En guise de conclusion : foi et révolution
37 Nous savons désormais qu’amour et espérance sont selon King les deux piliers d’une révolution non-violente. Mais l’expérience nous apprend qu’un corps physique trouve plus facilement son équilibre sur trois points d’appui que sur deux. Or, amour et espérance, si on y ajoute la foi, ne forment-elles pas les trois vertus théologales ? Lorsqu’on connaît l’influence du christianisme sur la pensée de King, on est tenté de prolonger sa réflexion en étudiant la relation entre foi et révolution. Le nombre de références religieuses dans les ouvrages de ce que Razmig Keucheyan appelle les « nouvelles pensées critiques » est édifiant38. C’est le cas par exemple de l’ouvrage d’Alain Badiou consacré à saint Paul39, ou de celui de Zizek sur le « fragile absolu », sous-titré Pourquoi l’héritage chrétien vaut-il d’être défendu ?40 On connaît aussi l’influence de Pascal sur Agamben ou Bensaïd qui, dans Le Pari mélancolique41, dresse l’analogie entre l’engagement révolutionnaire et le pari pascalien. Pour Keucheyan, le rapport des pensées critiques contemporaines à la religion est loin d’être anecdotique. Il a trait à un problème spécifique, celui de la croyance. La question soulevée par Paul ou Pascal est de savoir comment continuer à croire lorsque tout semble aller à l’encontre de la croyance, lorsque les circonstances lui sont radicalement hostiles. L’échec presque systématique de l’ensemble des expériences socialistes du XXe siècle rend cette question parfaitement légitime. « Comment continuer à croire en la faisabilité du socialisme alors que les faits ont brutalement et à de nombreuses reprises invalidé cette idée ? » Selon Keucheyan la théologie, dont la spécialité est de croire en l’inexistant, offre bien des ressources à ce problème. Lorsque le démenti empirique invalide une fois pour toutes le déterminisme historique d’un certain marxisme orthodoxe, les tenants de la révolution se tournent logiquement vers la question de la foi42.

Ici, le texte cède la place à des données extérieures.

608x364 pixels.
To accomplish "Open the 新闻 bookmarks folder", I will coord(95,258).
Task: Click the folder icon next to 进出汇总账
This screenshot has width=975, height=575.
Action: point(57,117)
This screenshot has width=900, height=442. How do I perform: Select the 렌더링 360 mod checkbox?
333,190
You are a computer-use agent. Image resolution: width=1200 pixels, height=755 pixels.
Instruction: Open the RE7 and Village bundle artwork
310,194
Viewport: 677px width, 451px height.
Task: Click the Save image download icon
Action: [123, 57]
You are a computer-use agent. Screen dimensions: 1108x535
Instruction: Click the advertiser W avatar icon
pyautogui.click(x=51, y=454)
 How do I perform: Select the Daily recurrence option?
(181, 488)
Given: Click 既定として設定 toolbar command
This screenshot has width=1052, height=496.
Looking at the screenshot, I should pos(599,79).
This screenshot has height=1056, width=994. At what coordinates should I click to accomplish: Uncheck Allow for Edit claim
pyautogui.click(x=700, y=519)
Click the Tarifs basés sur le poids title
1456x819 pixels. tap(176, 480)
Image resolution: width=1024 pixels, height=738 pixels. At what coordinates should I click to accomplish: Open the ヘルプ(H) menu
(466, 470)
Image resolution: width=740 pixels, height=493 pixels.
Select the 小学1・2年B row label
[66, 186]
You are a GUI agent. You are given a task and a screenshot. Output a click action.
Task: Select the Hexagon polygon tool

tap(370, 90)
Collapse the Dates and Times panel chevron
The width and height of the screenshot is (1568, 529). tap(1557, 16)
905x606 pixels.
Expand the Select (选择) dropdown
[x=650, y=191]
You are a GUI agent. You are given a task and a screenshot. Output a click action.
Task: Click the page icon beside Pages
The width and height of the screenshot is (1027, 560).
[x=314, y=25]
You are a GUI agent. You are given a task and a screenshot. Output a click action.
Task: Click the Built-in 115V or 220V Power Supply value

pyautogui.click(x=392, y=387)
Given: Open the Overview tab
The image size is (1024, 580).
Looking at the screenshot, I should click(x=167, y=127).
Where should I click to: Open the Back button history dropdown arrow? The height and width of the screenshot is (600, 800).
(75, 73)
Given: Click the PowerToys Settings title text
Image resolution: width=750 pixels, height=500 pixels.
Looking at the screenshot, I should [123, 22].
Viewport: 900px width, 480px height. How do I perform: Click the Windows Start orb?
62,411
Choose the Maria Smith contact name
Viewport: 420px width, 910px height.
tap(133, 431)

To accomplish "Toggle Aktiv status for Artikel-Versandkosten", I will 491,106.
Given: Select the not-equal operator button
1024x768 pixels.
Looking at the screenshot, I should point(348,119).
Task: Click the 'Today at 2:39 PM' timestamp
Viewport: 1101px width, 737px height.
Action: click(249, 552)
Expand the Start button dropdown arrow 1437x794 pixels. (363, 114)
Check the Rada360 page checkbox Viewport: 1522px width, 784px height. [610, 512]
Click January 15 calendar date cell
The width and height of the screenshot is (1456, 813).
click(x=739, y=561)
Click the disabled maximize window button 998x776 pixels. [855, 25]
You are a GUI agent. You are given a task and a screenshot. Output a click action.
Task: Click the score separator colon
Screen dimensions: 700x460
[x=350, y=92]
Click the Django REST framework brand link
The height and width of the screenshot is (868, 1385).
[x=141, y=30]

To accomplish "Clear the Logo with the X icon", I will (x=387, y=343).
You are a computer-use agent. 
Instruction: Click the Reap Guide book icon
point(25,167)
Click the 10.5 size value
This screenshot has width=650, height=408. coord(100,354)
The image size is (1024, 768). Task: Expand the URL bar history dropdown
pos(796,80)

38 Si l’on en revient à la question de la révolution proprement non-violente, il semblerait alors que la foi exigée soit inversement proportionnelle à l’efficacité qu’on attribue à la méthode non-violente. Autrement dit, l’adhésion à l’impératif éthique non-violent doit être d’autant plus ferme que l’on considère la non-violence comme une stratégie politique peu efficace. La confession de Jacques Ellul confirme cette logique de vases communicants : « Par conviction spirituelle, je ne suis pas seulement non-violent mais je suis pour la non-puissance. Ce n’est sûrement pas une technique efficace. [...] Mais c’est ici qu’intervient pour moi la foi. [...] On ne peut pas créer une société juste avec des moyens injustes. On ne peut pas créer une société libre avec des moyens d’esclaves. C’est pour moi le centre de ma pensée »43. Pour Ellul, l’engagement non-violent résulte très clairement d’une croyance de nature quasi-religieuse, et non d’un choix pragmatique. L’élément spirituel prime sur les considérations d’ordre utilitariste. L’opposition kantienne du savoir – suffisant subjectivement et objectivement – et du croire – suffisant subjectivement mais insuffisant objectivement44 – prend alors tout son sens. Les révolutionnaires ne sachant pas si la non-violence portera des fruits optent malgré tout pour elle à cause de leur foi en sa validité morale et de leur croyance en sa possible efficacité – croyance qui n’est donc pas un savoir. La foi en la non-violence se déploie ainsi selon deux axes : foi en sa validité morale, qui ne va de soi, puisqu’il existe de nombreux arguments en faveur de la légitimité éthique de la violence révolutionnaire ; et foi en sa possible victoire, car ne pas savoir que la violence est efficace n’empêche pas d’espérer qu’elle le sera. Cette double disposition gnoséologique se donne à voir dans l’étude sociologique des satyagrahas de Rajkot, Pardi et Bardoli mentionnée plus haut. Les témoignages des participants recueillis par Amrut Nakhre révèlent en effet que la majorité d’entre eux (84%) définit la non-violence comme une « foi », davantage que comme une « tactique » (13%).